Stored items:

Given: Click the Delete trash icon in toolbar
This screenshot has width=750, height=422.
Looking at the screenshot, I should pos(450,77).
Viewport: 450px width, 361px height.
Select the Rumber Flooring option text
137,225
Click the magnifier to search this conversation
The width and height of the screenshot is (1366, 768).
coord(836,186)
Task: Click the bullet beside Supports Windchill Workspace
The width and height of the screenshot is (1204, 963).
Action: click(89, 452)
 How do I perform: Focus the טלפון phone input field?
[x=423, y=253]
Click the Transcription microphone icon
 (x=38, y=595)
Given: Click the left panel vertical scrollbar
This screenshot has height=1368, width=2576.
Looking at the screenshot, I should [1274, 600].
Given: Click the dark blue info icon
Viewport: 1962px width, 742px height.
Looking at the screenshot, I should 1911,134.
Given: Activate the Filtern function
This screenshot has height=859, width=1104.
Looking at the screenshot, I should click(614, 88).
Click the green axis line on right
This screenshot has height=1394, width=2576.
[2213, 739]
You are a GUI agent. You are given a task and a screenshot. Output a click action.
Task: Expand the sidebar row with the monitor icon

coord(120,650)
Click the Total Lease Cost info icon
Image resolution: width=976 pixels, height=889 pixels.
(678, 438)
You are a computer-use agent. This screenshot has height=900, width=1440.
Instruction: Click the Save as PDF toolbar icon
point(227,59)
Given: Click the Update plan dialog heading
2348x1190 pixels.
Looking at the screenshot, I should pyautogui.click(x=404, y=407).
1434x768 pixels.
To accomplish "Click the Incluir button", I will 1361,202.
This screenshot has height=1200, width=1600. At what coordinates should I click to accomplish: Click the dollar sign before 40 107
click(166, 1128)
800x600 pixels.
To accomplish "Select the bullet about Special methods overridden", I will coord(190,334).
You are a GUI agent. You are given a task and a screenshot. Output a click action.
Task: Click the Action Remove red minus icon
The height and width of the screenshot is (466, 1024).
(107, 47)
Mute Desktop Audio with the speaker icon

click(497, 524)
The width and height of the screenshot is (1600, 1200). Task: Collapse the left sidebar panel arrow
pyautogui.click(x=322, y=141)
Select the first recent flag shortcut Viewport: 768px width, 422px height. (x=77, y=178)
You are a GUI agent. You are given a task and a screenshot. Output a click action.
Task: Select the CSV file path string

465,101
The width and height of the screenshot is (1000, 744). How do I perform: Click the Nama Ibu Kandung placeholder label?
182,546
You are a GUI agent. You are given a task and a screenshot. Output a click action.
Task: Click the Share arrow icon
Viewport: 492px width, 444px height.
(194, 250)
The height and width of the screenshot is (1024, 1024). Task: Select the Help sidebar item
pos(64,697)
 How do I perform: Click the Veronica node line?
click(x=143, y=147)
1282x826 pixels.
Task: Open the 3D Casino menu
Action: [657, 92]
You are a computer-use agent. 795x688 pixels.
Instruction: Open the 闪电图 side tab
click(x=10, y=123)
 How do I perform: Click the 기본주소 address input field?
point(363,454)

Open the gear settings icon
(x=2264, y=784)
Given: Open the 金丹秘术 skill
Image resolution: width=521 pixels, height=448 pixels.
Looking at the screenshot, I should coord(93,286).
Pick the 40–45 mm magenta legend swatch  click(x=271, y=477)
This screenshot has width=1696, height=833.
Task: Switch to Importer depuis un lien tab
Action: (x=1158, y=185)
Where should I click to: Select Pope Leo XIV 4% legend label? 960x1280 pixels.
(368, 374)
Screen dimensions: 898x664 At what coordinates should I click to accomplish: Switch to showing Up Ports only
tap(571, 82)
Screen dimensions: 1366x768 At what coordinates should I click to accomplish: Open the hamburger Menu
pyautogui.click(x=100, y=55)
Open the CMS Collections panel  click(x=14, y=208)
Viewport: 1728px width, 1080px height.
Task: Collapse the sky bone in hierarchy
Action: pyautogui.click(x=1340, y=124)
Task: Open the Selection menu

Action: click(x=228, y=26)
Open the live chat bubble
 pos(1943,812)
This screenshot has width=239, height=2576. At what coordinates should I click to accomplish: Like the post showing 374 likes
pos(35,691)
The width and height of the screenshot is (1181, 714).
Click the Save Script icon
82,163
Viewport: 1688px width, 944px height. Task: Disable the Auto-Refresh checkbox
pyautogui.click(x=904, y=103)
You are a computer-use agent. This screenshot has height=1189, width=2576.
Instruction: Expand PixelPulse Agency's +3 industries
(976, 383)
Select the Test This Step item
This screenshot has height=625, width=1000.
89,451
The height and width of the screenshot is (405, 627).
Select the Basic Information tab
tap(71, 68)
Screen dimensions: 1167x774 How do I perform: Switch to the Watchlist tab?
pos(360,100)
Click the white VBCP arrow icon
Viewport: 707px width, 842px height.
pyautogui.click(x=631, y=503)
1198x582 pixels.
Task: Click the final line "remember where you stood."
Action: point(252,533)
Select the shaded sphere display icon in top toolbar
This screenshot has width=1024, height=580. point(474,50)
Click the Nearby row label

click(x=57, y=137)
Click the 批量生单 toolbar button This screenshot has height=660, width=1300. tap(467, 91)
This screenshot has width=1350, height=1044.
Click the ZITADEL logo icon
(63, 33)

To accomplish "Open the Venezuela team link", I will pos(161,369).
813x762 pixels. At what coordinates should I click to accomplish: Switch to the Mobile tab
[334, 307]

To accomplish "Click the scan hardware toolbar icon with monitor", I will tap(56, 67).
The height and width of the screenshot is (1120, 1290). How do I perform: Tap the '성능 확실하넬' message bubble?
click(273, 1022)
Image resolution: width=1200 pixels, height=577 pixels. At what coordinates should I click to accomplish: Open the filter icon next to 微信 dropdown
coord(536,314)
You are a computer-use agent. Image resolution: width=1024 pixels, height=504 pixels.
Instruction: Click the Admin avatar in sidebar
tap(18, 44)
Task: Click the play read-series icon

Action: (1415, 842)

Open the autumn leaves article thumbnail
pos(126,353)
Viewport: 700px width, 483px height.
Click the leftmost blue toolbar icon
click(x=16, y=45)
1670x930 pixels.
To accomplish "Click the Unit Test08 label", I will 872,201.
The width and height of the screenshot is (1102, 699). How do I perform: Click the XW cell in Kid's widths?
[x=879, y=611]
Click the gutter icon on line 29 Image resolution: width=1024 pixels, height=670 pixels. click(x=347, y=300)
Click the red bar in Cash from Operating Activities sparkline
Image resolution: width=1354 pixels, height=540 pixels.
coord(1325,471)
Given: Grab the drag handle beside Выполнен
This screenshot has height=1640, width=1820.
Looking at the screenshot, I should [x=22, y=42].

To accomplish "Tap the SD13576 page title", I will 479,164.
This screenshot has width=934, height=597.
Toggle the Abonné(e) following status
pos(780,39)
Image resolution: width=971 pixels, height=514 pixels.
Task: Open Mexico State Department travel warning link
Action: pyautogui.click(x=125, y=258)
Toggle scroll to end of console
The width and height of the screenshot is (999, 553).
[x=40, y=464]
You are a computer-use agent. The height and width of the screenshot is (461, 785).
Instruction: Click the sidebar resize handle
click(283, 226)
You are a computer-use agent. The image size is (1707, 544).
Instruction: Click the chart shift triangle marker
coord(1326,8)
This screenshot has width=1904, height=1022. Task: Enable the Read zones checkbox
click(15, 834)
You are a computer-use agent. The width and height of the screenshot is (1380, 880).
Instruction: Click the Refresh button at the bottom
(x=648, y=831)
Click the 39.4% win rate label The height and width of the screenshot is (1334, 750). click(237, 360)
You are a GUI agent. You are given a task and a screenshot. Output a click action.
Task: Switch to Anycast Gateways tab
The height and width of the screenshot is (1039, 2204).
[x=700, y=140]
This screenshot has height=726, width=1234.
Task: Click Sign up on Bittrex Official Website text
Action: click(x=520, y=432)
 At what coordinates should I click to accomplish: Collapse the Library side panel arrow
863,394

=== Exercise objective ===
At the line containing "You are a computer-use agent. The width", start copying. Continue exactly through the final line of the entries above and stop there.

=== Response to the task ===
You are a computer-use agent. The width and height of the screenshot is (1380, 880).
Instruction: Click the Refresh button at the bottom
(x=648, y=831)
Click the 39.4% win rate label The height and width of the screenshot is (1334, 750). click(237, 360)
You are a GUI agent. You are given a task and a screenshot. Output a click action.
Task: Switch to Anycast Gateways tab
The height and width of the screenshot is (1039, 2204).
[x=700, y=140]
This screenshot has height=726, width=1234.
Task: Click Sign up on Bittrex Official Website text
Action: click(x=520, y=432)
 At what coordinates should I click to accomplish: Collapse the Library side panel arrow
863,394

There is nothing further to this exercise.